Throughout the MHS there is an emphasis on recognizing, diagnosing, and intervening for mental illness and suicide prevention. The MHS tracks referrals for PTSD, which increased from 2009-2010 and declined a bit in 2011, to a level higher than that found in 2005; this is attributed to physicians' increasing willingness to recognize and refer. The system has also instituted a comprehensive program to identify and treat PTSD, leading to improved treatment response.
The VHA is seeing a change in the health profile of its beneficiaries. The influx of younger vets, along with the decline in the population of World War II vets, has shifted the primary risks from chronic physical illness to mental illness. The military branches vary in their approach to the abuse of painkillers, which is becoming an increasing problem among wounded warriors. The Army has a central database for all prescriptions, and a Controlled Substance Advisory Group tracks heavy users and identifies a single provider to monitor them. The Navy has instituted a comprehensive pain management program at the hospital level to treat patients and educate providers on issues such as non-narcotic alternative medications, complementary and alternative medicine, prescription drug abuse, and measures of effectiveness. Teams are being trained now for implementation of this program during this fiscal year.
Disaster Preparedness
All of the military branches are dedicated to their role in Disaster Preparedness both domestically and worldwide. They conduct regular tabletop or simulation drills, have all-hazards plans in place, and coordinate with local plans and systems in the states in which their bases are located. The Air Force, for example, conducts drills at least quarterly, the Army does so twice a year, and the Navy conducts mass casualty drills annually and radiation drills quarterly. Larger exercises will also involve civilian partners, such as an Air Force drill involving a scenario at an air show, and the Navy involves the local communities in its radiation drills.

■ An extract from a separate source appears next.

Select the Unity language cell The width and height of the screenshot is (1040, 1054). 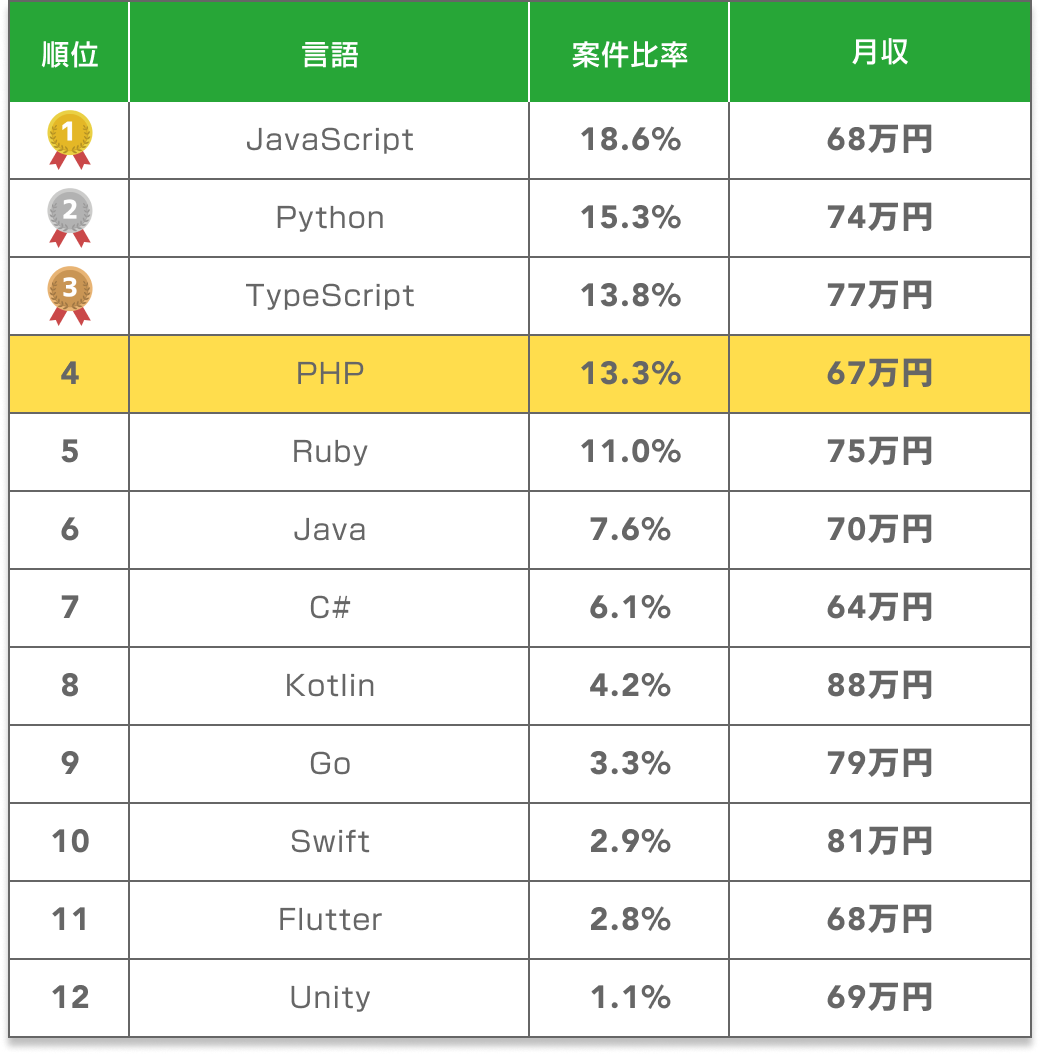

All members are trained regularly in mass casualty response. The Air Force requires a training every year; the Navy conducts both online and in-person trainings, and a chemical and biological weapons response course is required for all. The Navy has also created a new fellowship in Emergency Preparedness and Disaster Response, consisting of a year of clinical training and the coursework for an MPH degree.
The branches have their own real-time notification systems through their own chains of command, and are included in civilian systems as well. The military hospitals all monitor their own surge capacities.

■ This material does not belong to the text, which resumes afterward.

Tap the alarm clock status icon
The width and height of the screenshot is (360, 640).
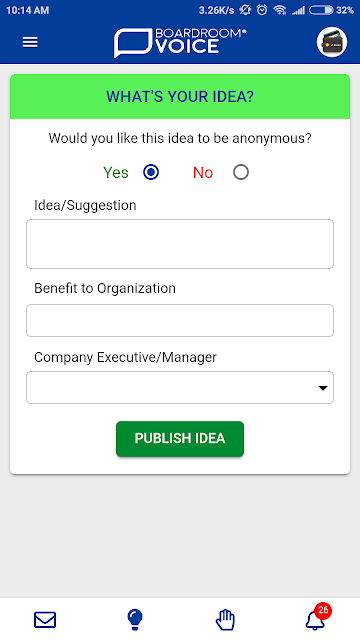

Within the VHA, emergency response is handled through an emergency management department, with offices on the regional and national levels. They too conduct regular drills, cooperate with their communities on their drills, and have an emergency manager in each facility.
Overall Assessment
The MHS and the VHA continue to provide a model for the civilian health care system in access to primary care, Disaster Preparedness, and injury prevention, and their approach to quality monitoring appears to have improved in recent years. However, these systems face particular challenges in the mental health arena and in the consistent use of electronic health records.